Quão mais poderoso seria se uma montadora realmente visse as mudanças no comportamento do consumidor e projetasse novas soluções de mobilidade com base na necessidade do consumidor, permitindo que a forma do veículo seguisse essa função?

Vimos que os provedores de serviços de mobilidade lançam rapidamente soluções mínimas viáveis ​​para o desafio do coronavírus. Por exemplo, a Didi Chuxing (resposta da China à Uber) começou a colocar divisores de plástico protetores entre motoristas e passageiros em seus carros, montando 46 pontos de instalação de blindagem e 9 estações de desinfecção em Pequim. Mas isso foi em resposta aos motoristas de táxi que tomavam o assunto com suas próprias mãos e faziam barreiras improvisadas, ou até usavam roupas de proteção.

Essas soluções temporárias ilustram um problema real.

O que os prestadores de serviços – montadoras, empresas de caronas e empresas de compartilhamento de carros – podem fazer para garantir não apenas que os veículos sejam seguros, mas para que as pessoas se sintam seguras?

Para resolver com sucesso as preocupações dos consumidores, as empresas devem primeiro certificar-se de que entendem o que os consumidores mais se importam e, em segundo lugar, fazer do design de serviços uma prioridade.

PROJETANDO UM VEÍCULO PARA O MUNDO PÓS-COVID-19

Mesmo que serviços sejam adicionados com o objetivo de proporcionar tranqüilidade aos usuários, permanece o fato de que esses veículos nunca foram inicialmente planejados para serem compartilhados e não foram construídos para esse fim.

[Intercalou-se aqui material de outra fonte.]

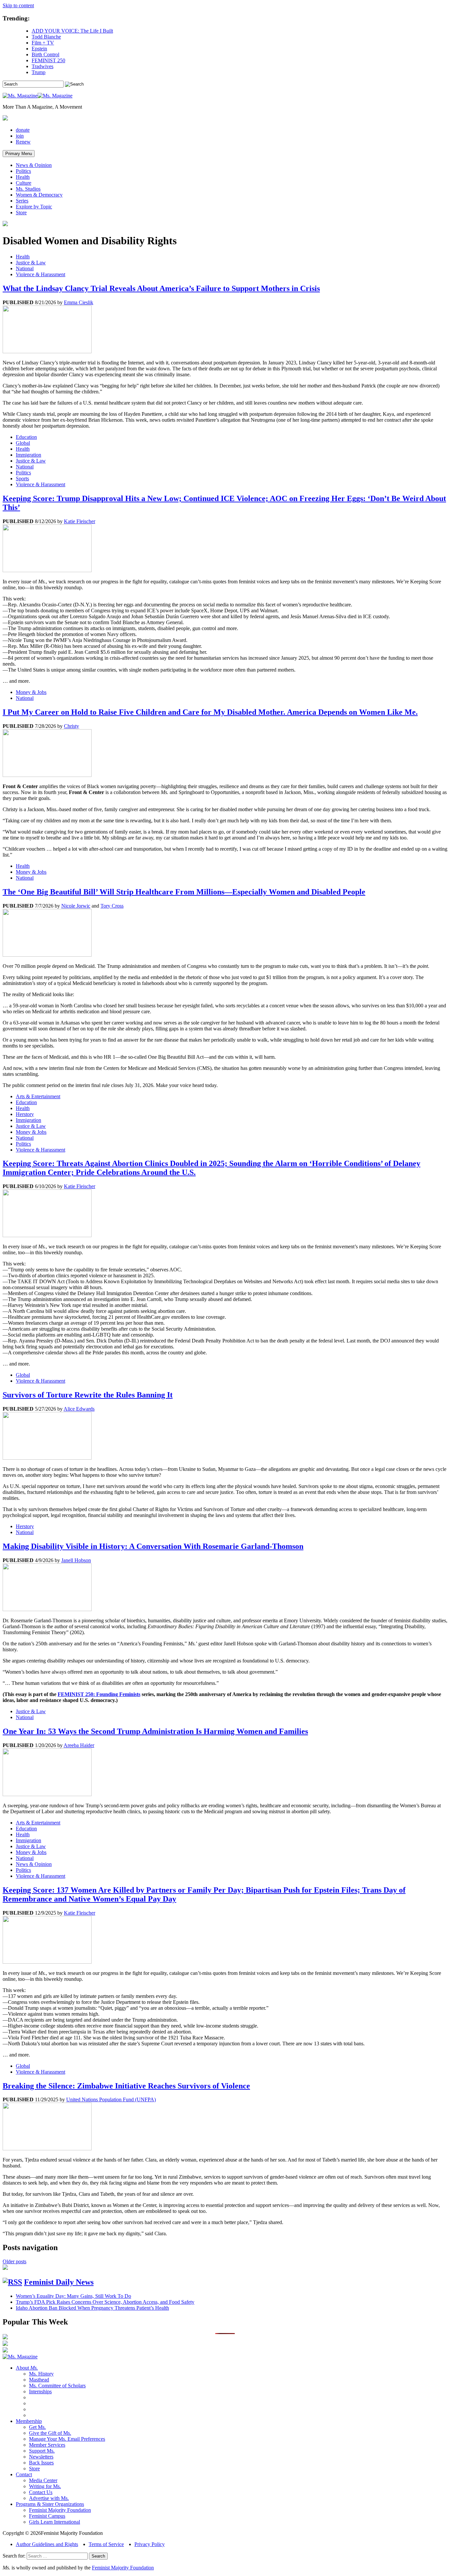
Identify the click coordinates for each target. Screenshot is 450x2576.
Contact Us (40, 2492)
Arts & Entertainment (38, 1096)
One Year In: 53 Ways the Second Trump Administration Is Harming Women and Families (155, 1731)
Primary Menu (18, 153)
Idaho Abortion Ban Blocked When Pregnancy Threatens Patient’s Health (92, 2308)
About (27, 2368)
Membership (29, 2421)
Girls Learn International (54, 2522)
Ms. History (41, 2374)
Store (21, 212)
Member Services (47, 2445)
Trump (38, 72)
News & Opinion (34, 165)
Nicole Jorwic (75, 906)
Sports (22, 478)
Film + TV (43, 42)
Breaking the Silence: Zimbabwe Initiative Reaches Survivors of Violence (126, 2086)
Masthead (39, 2379)
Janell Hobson (76, 1560)
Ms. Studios (28, 189)
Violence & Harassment (40, 274)
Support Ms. (42, 2451)
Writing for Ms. (45, 2486)
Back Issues (41, 2462)
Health (23, 177)
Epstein (39, 48)
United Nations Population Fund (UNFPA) (111, 2099)
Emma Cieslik (78, 302)
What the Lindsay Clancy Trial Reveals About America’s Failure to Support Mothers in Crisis (161, 288)
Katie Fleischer (79, 521)
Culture (23, 183)
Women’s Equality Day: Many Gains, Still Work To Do (73, 2296)
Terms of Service (106, 2544)
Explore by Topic (34, 206)
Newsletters (41, 2456)
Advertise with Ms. (49, 2498)
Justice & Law (31, 262)
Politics (23, 171)
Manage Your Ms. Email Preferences (67, 2439)
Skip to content (18, 5)
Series (22, 200)
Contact (24, 2474)
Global (23, 443)
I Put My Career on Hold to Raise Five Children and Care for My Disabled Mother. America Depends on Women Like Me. (210, 712)
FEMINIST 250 (48, 60)
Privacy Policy (149, 2544)
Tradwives (42, 66)
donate (23, 130)
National (25, 268)
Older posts (14, 2261)
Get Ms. (37, 2427)
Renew (23, 142)
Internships (40, 2391)
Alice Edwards (79, 1409)
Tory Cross (112, 906)
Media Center (43, 2480)
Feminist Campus (47, 2516)
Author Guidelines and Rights (47, 2544)
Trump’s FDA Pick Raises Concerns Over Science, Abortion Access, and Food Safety (105, 2302)
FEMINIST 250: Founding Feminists (99, 1694)
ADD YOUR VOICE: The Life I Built (72, 31)
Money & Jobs (31, 692)
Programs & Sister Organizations (50, 2504)
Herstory (25, 1114)
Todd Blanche (46, 37)
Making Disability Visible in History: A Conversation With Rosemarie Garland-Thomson (153, 1546)
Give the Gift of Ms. (50, 2433)
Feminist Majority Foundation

Algumas empresas iniciantes – como por exemplo a chinesa/sueca Lynk & Co – criaram carros com capacidade de compartilhamento em mente, mas não com o único objetivo. Ainda estamos longe de um carro que foi projetado especificamente para as necessidades de compartilhamento de carros.

Hoje, o cenário se torna mais complexo. Os carros compartilhados serão usados ​​por várias pessoas para várias finalidades diferentes em um determinado dia. Então, como um carro pode se adaptar a várias necessidades? Como um carro deve permitir a interação com uma multidão de pessoas diferentes?

COMO É UM CARRO FEITO PARA SER COMPARTILHADO?

Responder a essas perguntas exigiria um estudo profundo das necessidades e comportamentos dos clientes em diferentes contextos e uma abordagem integrada que inclua o design de serviços e pontos de contato digitais, bem como o design físico do carro.

Qualquer empresa de automóveis que busque isso terá uma vantagem diferenciada. É aqui que as montadoras podem brilhar, já que o Uber e outros prestadores de serviços não podem começar a construir carros de repente.

SEGUINDO EM FRENTE

Todas as empresas devem se preparar para lidar com novas preocupações e se esforçar para entender as novas preferências do consumidor no Mundo pós COVID-19, incluindo a indústria automobilística. Para fazer isso, é necessária uma abordagem de design integrada nos pontos de contato de serviços, digitais e físicos.

A empresa que conseguir entender as novas preferências dos consumidores e usar esse conhecimento para criar um veículo adaptável, sustentável e com um serviço que pareça seguro, terá um lugar no Mundo pós-COVID-19.